## START Data to use

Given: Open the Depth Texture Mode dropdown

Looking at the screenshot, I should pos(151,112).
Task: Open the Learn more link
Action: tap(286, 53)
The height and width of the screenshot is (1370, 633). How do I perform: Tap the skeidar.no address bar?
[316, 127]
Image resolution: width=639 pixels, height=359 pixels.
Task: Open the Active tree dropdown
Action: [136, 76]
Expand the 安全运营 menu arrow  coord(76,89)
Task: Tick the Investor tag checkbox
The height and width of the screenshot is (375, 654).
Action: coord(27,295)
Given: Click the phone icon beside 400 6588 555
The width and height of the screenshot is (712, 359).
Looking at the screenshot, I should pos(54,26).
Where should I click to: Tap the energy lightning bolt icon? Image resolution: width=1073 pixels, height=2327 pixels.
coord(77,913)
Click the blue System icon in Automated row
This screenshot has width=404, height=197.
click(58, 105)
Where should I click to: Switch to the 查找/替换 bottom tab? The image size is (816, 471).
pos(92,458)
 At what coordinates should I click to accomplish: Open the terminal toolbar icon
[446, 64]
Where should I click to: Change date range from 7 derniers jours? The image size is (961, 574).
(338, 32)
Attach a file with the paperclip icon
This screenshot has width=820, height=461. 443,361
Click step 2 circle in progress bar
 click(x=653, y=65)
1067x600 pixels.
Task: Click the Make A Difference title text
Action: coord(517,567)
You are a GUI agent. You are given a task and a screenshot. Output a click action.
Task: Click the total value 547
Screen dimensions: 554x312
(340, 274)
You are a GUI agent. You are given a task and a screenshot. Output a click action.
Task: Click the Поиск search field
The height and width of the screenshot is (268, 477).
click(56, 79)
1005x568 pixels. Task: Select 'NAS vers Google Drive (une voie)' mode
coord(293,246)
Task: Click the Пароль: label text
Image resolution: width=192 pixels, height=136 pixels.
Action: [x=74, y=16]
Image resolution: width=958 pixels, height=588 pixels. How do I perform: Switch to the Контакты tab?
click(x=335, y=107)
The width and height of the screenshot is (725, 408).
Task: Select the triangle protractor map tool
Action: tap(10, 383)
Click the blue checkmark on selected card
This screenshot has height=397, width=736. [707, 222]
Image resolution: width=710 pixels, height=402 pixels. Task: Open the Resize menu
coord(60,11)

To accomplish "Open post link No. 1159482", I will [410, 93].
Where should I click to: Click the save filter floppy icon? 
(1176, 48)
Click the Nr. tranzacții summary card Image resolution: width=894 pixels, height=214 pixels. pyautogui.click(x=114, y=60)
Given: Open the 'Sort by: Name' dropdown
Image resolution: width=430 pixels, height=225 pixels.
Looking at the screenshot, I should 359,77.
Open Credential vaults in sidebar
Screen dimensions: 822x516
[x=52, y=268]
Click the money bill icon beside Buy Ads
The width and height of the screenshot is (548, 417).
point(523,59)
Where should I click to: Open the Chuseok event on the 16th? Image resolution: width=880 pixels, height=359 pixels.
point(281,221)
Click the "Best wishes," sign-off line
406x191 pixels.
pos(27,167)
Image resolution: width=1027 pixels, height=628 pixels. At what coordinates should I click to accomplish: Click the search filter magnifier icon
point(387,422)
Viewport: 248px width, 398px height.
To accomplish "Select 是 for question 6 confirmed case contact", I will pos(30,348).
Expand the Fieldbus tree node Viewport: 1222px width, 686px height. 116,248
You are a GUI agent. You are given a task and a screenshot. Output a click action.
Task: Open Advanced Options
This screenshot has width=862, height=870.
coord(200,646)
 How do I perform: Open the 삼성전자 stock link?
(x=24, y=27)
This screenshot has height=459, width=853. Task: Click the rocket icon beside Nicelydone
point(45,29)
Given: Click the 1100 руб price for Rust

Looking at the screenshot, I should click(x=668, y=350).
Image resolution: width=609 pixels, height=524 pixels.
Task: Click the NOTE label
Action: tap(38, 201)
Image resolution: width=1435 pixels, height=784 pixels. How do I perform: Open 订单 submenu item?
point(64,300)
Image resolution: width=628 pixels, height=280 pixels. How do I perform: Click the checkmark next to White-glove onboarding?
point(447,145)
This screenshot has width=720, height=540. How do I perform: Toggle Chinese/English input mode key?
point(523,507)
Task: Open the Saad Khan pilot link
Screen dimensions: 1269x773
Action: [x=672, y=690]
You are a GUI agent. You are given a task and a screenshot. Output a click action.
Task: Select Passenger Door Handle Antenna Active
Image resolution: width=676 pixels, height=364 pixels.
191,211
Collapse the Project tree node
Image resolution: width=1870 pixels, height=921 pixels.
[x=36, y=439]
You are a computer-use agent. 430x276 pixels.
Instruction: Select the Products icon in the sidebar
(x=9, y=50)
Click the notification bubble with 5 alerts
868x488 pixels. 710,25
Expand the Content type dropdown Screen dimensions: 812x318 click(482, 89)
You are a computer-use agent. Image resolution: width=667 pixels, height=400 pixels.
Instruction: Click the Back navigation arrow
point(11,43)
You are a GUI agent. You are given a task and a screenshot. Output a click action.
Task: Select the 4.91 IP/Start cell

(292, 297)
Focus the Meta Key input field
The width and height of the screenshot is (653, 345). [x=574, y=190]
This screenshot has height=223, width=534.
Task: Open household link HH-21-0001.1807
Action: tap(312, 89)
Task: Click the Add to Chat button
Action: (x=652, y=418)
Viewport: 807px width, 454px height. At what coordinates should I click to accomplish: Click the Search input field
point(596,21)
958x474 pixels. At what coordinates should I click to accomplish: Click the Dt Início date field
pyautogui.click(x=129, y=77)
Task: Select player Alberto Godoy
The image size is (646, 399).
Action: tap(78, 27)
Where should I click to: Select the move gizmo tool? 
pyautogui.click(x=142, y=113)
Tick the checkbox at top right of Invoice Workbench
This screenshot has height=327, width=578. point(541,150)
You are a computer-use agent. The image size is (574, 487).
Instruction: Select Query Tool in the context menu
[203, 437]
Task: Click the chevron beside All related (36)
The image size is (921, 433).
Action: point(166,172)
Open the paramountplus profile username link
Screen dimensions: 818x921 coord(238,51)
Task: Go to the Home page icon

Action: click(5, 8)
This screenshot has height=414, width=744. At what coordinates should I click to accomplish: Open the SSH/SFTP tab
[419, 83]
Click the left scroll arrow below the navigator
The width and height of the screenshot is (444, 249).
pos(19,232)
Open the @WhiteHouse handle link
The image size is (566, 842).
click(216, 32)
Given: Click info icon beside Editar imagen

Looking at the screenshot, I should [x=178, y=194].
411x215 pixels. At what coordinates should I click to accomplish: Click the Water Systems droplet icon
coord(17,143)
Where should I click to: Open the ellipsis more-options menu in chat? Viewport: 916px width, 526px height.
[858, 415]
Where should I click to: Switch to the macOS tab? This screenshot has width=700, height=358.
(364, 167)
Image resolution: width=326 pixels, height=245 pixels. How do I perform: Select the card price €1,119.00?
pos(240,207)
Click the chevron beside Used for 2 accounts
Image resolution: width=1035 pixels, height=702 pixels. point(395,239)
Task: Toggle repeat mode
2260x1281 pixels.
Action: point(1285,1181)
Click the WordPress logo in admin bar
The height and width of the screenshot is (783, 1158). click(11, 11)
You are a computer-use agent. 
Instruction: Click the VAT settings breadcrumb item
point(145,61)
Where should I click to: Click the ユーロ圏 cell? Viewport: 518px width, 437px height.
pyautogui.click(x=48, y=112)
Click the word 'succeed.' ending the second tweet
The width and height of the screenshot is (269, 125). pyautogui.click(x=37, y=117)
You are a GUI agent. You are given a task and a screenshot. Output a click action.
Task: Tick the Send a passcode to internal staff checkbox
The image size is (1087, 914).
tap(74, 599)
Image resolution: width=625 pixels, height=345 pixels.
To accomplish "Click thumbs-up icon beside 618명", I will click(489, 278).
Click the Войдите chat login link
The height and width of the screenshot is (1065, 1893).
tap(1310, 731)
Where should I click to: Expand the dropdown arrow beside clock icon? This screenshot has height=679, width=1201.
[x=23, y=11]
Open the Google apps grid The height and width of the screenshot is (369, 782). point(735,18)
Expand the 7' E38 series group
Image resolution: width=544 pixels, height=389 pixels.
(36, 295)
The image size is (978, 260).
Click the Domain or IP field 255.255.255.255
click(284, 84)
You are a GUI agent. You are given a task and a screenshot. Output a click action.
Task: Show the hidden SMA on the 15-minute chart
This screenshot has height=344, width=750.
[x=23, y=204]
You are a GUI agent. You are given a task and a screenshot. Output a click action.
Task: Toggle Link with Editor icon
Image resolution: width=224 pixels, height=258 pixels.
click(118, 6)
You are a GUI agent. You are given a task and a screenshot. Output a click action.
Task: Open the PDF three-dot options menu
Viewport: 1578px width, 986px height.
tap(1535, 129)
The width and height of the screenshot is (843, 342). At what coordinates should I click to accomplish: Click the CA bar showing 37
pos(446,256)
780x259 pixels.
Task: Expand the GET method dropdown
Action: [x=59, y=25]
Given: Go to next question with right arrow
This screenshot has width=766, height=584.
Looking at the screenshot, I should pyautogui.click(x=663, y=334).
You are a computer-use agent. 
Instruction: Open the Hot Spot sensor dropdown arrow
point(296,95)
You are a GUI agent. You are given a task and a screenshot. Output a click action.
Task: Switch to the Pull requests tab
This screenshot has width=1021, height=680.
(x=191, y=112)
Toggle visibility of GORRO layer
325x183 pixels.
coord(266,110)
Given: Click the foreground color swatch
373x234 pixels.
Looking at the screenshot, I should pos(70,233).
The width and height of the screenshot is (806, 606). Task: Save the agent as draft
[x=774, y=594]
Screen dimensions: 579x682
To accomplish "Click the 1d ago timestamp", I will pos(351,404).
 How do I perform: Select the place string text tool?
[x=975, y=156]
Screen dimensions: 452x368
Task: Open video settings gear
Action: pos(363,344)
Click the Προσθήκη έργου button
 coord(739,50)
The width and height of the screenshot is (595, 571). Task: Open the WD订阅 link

## END Data to use

Instruction
Copy out the records between the line holding "Click step 2 circle in progress bar" and the line holding "This screenshot has height=397, width=736.", inclusive, with nothing changed.

Expected answer
Click step 2 circle in progress bar
 click(x=653, y=65)
1067x600 pixels.
Task: Click the Make A Difference title text
Action: coord(517,567)
You are a GUI agent. You are given a task and a screenshot. Output a click action.
Task: Click the total value 547
Screen dimensions: 554x312
(340, 274)
You are a GUI agent. You are given a task and a screenshot. Output a click action.
Task: Click the Поиск search field
The height and width of the screenshot is (268, 477).
click(56, 79)
1005x568 pixels. Task: Select 'NAS vers Google Drive (une voie)' mode
coord(293,246)
Task: Click the Пароль: label text
Image resolution: width=192 pixels, height=136 pixels.
Action: [x=74, y=16]
Image resolution: width=958 pixels, height=588 pixels. How do I perform: Switch to the Контакты tab?
click(x=335, y=107)
The width and height of the screenshot is (725, 408).
Task: Select the triangle protractor map tool
Action: tap(10, 383)
Click the blue checkmark on selected card
This screenshot has height=397, width=736. [707, 222]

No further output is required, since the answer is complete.